Description of the task: Find the string "computer" in the data, then copy every line where it is found.

Stored records
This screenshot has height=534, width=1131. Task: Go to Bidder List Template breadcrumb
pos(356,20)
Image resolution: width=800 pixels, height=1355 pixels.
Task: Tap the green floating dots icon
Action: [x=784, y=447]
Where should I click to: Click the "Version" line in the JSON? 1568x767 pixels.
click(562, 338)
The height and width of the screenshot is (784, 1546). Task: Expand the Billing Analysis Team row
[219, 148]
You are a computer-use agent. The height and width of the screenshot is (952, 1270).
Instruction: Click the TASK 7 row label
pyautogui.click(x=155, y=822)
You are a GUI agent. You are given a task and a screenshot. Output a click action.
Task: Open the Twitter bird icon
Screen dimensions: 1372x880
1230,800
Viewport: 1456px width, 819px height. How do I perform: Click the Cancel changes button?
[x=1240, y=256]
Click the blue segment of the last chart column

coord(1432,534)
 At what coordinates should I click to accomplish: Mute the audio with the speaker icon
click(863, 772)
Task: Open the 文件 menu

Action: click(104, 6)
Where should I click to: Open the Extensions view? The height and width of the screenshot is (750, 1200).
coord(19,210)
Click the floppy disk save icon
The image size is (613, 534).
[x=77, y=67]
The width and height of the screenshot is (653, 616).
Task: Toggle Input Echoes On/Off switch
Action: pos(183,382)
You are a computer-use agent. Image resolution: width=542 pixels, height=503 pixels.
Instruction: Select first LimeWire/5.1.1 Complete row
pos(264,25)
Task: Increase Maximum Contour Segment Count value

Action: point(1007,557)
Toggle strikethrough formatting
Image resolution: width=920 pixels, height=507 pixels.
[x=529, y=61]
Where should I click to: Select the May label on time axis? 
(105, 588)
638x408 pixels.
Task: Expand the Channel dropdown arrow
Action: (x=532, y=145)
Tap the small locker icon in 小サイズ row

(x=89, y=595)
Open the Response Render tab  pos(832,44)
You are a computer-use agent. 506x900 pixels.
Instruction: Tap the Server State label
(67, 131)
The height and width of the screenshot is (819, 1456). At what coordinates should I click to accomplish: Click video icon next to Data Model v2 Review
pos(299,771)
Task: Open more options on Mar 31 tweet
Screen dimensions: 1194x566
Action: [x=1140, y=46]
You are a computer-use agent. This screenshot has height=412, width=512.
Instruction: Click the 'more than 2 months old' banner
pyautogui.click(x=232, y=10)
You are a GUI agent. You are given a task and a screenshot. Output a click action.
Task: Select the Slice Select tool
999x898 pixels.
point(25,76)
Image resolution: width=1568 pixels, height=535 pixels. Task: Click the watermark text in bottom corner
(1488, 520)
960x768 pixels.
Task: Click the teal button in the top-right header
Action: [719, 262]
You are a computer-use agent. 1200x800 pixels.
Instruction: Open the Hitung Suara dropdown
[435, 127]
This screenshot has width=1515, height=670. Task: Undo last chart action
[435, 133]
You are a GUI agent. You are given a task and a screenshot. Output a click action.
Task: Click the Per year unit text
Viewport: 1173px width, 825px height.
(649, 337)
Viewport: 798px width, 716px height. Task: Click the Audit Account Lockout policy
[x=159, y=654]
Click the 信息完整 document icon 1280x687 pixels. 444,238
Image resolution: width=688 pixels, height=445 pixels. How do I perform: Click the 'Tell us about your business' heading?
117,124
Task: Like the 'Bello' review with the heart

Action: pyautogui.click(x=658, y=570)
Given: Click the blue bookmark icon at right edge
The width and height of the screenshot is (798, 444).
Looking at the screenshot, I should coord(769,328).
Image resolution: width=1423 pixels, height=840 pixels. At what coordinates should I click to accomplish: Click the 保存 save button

Response to this exercise:
You are a computer-use agent. The height and width of the screenshot is (952, 1270).
You are a computer-use agent. Image resolution: width=542 pixels, height=503 pixels.
You are a computer-use agent. 506x900 pixels.
You are a computer-use agent. This screenshot has height=412, width=512.
You are a computer-use agent. 1200x800 pixels.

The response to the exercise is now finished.